Hippo awareness day?! why!?

13-12-2003, 19:18
What fools are voting for this? Your national animal may survive, but it will take money from your businesses, which will hurt your economy!


And why hippos!? :?
13-12-2003, 19:26
Why not?
Eridanus
13-12-2003, 19:29
A rather biased poll, but I voted yes on the resolution.
13-12-2003, 19:35
I voted no. It is of my opinion that such yammerheads should be forewarned to keep their posts reasonably serious and at very least, pertinent to official business. Somehow, I think our time could be better spent, comrades, sitting around waiting for sed hippos to evolve powered flight. Hippo Awareness Day! Pour l'amour du christ! I am aware that they exist!
13-12-2003, 19:35
What can I say? I like hippos, and being ridiculed in junior high and being incorrectly known as the world's third largest land animal could hurt anyone, but hippos especially. They're very sensitive.
13-12-2003, 20:02
awesometivity is right! I'm happy that this bill won't be passed.

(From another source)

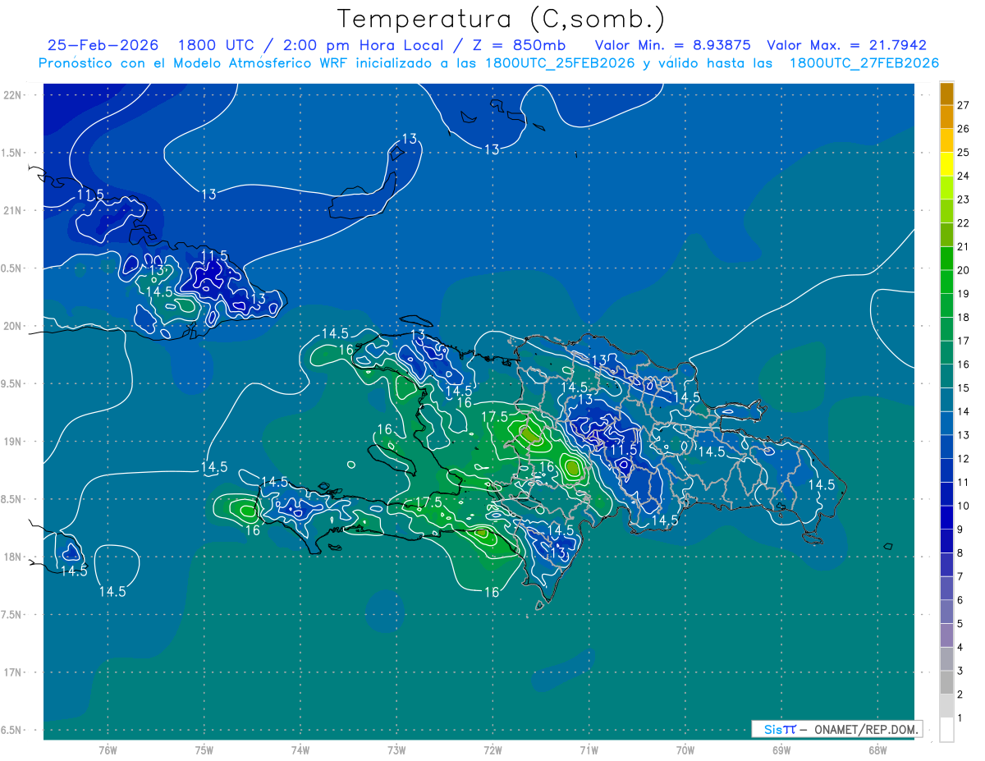Click the 68W longitude axis label
Image resolution: width=985 pixels, height=761 pixels.
[x=877, y=750]
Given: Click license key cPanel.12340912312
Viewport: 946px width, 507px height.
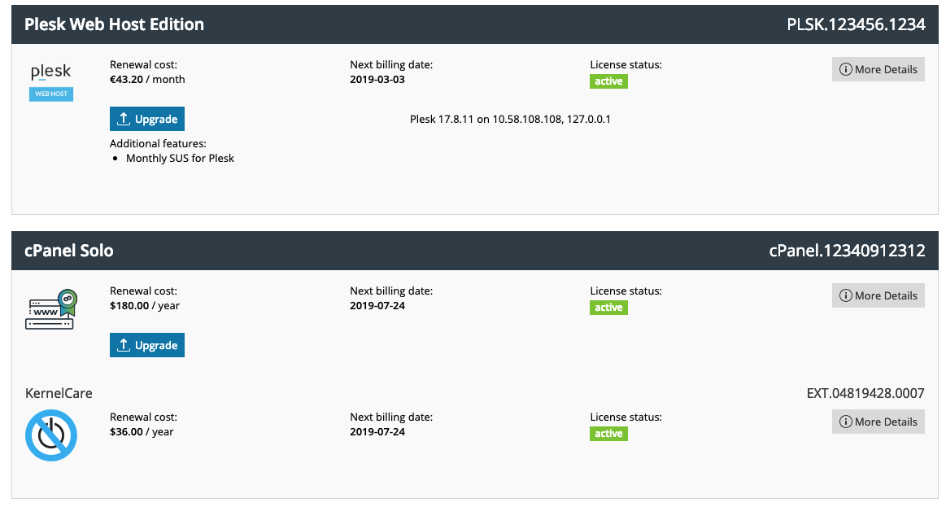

How did this person get the support? foolish delegates who endorse him. :twisted: Die!
The Orion Nebula
13-12-2003, 20:04
I voted no. It is of my opinion that such yammerheads should be forewarned to keep their posts reasonably serious and at very least, pertinent to official business. Somehow, I think our time could be better spent, comrades, sitting around waiting for sed hippos to evolve powered flight. Hippo Awareness Day! Pour l'amour du christ! I am aware that they exist!

But were you aware that they were mocked in Junior High? Were you aware that Hippos were environmentalists? Also, Hippos invented spontaneous human combustion.

What can I say? I like hippos, and being ridiculed in junior high and being incorrectly known as the world's third largest land animal could hurt anyone, but hippos especially. They're very sensitive.

You are very wise.
13-12-2003, 20:10
I'm sorry. I was not aware that hippos even went to school, or that they could have opinions on environmentalism. idiots!
13-12-2003, 20:12
Maybe, it would be better, if, instead of trying to meddle in the business of hippos, our time would be better spent exterminating the human parasite that has infected earth. Thin its populations a little bit, to the benefit of the global ecology! It's a win-win situation!
13-12-2003, 20:17
Orion only says these things because it is orion's proposal! Maybe you were teased in jr. high. I bet you were. :lol: Don't say anything about clothing.
The Orion Nebula
13-12-2003, 20:26
Orion only says these things because it is orion's proposal! Maybe you were teased in jr. high. I bet you were. :lol:

I can tell you that I have never once worn a windbreaker.
13-12-2003, 20:28
Did you tell them about the mittens?
13-12-2003, 20:32
I'm sorry. I was not aware that hippos even went to school, or that they could have opinions on environmentalism. idiots!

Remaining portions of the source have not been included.